[Extracted text]
⟨
Leave under the FMLA may be planned or unplanned. 29 U.S.C. § 26112(e);
29 C.F.R. §§ 825.302, 825.303; Ragsdale v. Wolverine World Wide, Inc., 535 U.S.
81, 86 (2002). Whether planned or unplanned, an employee’s right to take FMLA
leave is conditioned on the provision of actual or constructive notice to the employer.
Stevenson v. Hyre Elec. Co., 505 F.3d 720, 726 (7th Cir. 2007). Generally,
employees are required to provide employers with at least 30 days notice before
taking FMLA leave. 29 U.S.C. § 2612(e)(2)(B). When advance notice is not
practicable because the need for leave is unforeseeable, the employee should give the
employer notice as soon as practicable. Cruz v. Publix Super Markets, Inc., 428 F.3d
1379, 1382 (11th Cir. 2005).
The FMLA creates two types of claims: (1) interference claims, in which an
employee asserts that his employer denied or otherwise interfered with his substantive
rights under the Act, see 29 U.S .C. § 2615(a)(1), and (2) retaliation claims, in which
an employee asserts that his employer discriminated against him because he engaged
in activity protected by the Act. See 29 U.S.C. § 2615(a)(1) & (2); 29 C.F.R. §
825.220(c) (“An employer is prohibited from discriminating against employees . . .
⟩
[Work item A]
According to the FMLA passage, when may an employee give notice as soon as practicable instead of at least 30 days in advance, and why?
[Work item B]
What two types of claims does the FMLA passage say the Act creates?

Rows from a data collection:
⟨
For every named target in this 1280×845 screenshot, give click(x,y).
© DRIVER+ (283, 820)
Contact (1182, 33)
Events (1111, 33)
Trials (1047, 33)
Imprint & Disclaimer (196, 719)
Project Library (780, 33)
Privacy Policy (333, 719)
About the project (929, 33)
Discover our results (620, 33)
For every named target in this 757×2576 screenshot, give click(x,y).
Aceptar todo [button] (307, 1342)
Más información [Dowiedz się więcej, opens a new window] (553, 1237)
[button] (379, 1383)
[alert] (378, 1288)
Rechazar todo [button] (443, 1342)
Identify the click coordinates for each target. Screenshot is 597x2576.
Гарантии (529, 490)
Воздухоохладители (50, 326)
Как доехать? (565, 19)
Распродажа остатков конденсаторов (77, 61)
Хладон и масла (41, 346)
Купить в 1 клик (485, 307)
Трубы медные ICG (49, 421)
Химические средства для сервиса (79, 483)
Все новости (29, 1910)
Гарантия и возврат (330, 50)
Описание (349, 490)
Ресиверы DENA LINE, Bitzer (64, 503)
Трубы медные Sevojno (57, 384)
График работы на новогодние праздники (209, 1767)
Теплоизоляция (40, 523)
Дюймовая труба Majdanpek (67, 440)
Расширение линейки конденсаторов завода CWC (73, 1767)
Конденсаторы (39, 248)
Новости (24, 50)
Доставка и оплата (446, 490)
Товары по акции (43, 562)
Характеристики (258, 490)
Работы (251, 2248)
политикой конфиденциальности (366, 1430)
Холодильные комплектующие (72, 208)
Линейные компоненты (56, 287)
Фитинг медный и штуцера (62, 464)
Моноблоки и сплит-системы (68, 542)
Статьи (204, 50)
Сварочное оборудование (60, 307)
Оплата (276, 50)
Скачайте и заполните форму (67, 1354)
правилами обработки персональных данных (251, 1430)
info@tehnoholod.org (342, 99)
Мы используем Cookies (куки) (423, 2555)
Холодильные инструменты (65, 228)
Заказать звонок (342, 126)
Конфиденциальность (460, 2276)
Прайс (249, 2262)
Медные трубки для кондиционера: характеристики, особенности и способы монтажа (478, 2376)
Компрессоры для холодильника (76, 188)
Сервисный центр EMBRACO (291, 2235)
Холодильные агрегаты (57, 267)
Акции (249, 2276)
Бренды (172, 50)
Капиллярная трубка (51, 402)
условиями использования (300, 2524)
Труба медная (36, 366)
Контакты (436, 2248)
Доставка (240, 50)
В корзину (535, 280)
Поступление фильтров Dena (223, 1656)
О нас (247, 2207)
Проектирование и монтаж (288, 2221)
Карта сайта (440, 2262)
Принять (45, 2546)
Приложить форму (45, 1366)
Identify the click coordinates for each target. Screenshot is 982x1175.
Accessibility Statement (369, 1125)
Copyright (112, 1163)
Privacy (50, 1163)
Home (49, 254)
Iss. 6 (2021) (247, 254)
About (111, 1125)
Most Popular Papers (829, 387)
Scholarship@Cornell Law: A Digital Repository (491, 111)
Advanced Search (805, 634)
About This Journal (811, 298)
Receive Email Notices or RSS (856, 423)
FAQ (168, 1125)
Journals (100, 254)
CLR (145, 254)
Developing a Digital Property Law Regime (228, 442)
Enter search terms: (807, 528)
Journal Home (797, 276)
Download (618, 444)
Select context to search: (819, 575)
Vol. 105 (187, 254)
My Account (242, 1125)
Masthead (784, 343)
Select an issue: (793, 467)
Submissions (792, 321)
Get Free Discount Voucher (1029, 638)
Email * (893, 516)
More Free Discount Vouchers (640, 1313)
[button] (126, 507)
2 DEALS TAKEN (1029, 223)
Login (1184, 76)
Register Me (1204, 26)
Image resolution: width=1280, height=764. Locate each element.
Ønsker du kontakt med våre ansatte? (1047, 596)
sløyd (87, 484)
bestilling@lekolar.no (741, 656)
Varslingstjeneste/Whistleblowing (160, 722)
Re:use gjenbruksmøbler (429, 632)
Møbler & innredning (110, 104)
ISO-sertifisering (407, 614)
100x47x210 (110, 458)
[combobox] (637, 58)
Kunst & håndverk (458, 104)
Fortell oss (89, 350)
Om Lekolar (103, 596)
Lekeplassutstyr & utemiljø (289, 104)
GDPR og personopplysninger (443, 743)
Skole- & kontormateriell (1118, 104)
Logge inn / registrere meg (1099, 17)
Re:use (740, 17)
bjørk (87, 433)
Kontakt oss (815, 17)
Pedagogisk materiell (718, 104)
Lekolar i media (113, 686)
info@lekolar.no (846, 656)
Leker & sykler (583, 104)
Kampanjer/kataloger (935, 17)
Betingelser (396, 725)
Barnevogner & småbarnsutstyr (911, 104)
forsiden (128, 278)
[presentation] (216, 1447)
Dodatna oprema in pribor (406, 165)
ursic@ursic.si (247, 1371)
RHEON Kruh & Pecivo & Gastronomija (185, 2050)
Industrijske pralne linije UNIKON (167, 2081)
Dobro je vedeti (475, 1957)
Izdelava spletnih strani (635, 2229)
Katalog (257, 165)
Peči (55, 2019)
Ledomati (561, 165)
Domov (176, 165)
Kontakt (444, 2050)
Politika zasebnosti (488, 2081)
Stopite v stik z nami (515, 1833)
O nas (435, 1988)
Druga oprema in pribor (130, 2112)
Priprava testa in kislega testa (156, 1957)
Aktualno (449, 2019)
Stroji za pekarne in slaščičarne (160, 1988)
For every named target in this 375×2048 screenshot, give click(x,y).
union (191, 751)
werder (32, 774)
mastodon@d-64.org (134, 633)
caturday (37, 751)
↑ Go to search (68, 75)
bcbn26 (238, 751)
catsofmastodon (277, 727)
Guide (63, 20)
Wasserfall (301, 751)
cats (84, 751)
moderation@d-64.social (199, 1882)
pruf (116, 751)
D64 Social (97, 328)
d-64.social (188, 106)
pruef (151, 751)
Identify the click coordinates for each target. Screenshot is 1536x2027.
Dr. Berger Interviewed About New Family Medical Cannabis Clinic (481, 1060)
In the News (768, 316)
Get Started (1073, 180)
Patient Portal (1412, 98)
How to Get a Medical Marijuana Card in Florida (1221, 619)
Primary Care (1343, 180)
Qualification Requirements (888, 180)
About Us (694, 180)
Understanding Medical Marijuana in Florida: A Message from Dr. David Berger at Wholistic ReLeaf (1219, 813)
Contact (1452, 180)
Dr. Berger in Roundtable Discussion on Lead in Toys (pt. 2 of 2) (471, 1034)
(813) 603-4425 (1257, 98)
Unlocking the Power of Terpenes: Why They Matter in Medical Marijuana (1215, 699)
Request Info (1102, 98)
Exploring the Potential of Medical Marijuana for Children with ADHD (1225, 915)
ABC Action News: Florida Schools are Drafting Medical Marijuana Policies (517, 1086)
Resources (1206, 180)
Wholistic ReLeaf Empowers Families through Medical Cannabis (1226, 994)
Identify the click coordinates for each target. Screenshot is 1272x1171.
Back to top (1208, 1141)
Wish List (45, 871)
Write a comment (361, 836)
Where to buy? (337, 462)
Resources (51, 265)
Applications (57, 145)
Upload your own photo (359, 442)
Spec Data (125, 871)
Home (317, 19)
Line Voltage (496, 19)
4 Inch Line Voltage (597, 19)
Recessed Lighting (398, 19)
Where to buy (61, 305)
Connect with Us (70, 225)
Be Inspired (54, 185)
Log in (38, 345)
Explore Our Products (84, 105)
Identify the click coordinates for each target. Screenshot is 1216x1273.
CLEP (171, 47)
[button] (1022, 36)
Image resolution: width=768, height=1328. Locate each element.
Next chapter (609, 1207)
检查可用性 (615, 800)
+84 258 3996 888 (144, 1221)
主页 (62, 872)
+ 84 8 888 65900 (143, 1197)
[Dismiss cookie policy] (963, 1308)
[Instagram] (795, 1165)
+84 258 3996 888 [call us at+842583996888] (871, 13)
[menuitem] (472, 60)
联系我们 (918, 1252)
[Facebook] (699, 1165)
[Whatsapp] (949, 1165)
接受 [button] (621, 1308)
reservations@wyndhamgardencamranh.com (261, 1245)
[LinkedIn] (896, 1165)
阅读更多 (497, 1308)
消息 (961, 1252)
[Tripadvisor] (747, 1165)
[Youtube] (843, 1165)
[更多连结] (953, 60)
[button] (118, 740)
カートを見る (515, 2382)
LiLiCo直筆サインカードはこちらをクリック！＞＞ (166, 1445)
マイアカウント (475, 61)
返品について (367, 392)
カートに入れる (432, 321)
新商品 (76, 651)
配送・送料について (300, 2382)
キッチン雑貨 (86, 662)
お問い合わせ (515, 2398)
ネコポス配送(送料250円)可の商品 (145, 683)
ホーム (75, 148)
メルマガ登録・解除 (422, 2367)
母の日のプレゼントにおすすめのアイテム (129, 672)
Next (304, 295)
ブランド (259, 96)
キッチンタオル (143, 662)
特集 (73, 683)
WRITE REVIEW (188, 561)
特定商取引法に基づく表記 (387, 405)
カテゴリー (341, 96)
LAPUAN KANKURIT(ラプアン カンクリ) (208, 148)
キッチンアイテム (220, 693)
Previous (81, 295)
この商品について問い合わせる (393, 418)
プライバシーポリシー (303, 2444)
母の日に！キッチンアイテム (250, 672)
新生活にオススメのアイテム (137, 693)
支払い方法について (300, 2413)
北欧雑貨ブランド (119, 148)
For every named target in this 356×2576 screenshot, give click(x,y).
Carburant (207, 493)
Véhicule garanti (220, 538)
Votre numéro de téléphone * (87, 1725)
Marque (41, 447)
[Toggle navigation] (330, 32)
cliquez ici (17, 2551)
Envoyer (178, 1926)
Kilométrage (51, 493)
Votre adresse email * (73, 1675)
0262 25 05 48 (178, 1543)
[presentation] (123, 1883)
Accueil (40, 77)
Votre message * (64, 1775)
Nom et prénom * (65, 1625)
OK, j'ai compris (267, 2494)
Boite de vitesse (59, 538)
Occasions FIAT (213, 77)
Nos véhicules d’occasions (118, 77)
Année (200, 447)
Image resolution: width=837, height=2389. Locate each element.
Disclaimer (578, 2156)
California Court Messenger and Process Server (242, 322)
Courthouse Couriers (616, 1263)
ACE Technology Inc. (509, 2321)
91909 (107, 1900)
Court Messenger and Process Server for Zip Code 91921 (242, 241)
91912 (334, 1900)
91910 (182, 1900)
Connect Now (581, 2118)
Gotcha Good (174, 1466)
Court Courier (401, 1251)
⟩
[Answer area A]
An employee may do so when the need for leave is unforeseeable. In that case advance notice is not practicable.

[Answer area B]
Interference claims and retaliation claims.